Le pays connaît de nouveaux abus et un climat de peur depuis le référendum

Françoise Hampson (à gauche), membre de la Commission d’enquête de l’ONU sur le Burundi, et Doudou Diène (au centre), président, donnent une conférence de presse pour présenter un rapport sur les violations des droits humains dans le pays le 5 septembre 2018 à Genève. © 2018 Getty Images

(Genève) – Le Conseil des droits de l’homme des Nations Unies devrait proroger le mandat de la Commission d’enquête sur le Burundi lors de sa session actuellement en cours à Genève. Cette commission est la plus solide – et l’une des rares – sources d’informations publiques sur les graves violations des droits humains qui sont commises dans le pays, parmi lesquelles des meurtres, des passages à tabac, des violences sexuelles, des emprisonnements arbitraires et des actes d’intimidation.

Le Burundi est plongé dans une crise politique, des droits humains et humanitaire depuis avril 2015, lorsque le président Pierre Nkurunziza a décidé de briguer un troisième mandat dans des conditions controversées.
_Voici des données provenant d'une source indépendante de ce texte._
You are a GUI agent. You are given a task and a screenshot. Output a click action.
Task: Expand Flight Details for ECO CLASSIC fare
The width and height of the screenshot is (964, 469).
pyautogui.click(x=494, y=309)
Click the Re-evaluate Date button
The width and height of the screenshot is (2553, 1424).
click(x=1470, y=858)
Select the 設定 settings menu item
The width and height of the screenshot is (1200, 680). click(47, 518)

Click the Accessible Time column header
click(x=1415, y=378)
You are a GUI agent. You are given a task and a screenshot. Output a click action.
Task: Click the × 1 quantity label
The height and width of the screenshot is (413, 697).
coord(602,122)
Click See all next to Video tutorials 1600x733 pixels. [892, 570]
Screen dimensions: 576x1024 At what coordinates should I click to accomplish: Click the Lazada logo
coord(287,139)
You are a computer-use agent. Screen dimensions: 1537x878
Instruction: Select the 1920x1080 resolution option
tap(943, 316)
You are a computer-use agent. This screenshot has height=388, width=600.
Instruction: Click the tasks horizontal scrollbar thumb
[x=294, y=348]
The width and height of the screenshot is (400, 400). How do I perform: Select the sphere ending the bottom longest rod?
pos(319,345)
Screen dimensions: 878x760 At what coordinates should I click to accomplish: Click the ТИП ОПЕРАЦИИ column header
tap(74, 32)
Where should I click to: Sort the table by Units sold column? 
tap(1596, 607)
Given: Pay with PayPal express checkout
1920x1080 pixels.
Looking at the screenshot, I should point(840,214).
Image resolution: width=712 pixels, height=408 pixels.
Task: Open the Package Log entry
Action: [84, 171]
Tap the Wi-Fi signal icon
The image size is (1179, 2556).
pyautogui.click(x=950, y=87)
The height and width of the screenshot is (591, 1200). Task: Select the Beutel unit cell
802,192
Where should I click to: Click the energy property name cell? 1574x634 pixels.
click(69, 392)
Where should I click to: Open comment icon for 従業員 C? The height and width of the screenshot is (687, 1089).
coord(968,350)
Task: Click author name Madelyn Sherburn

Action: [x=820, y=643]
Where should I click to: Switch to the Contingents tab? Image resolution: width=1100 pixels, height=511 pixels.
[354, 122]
Un référendum constitutionnel s’est tenu le 17 mai 2018 dans un contexte d’exactions généralisées commises par les autorités locales, la police, ainsi que par des membres de la ligue des jeunes du parti au pouvoir, les Imbonerakure – sans la moindre conséquence pour leurs auteurs. La période post-référendum a été marquée par des abus commis contre les Burundais qui avaient voté contre le changement constitutionnel ou qui étaient soupçonnés d’avoir recommandé à d’autres de le faire, selon de nouvelles recherches effectuées par Human Rights Watch lors d’entretiens avec des personnes qui ont fui le pays pour échapper à ces abus.

« La situation au Burundi en matière de droits humains ne s’améliorera pas tant que justice n’aura pas été faite pour les crimes passés et actuels », a déclaré Lewis Mudge, chercheur senior sur l’Afrique à Human Rights Watch. « Compte tenu de la gravité des abus commis et de leur persistance, il est essentiel que les investigations indépendantes de la Commission d’enquête se poursuivent, afin de recueillir les preuves des crimes commis par toutes les parties. »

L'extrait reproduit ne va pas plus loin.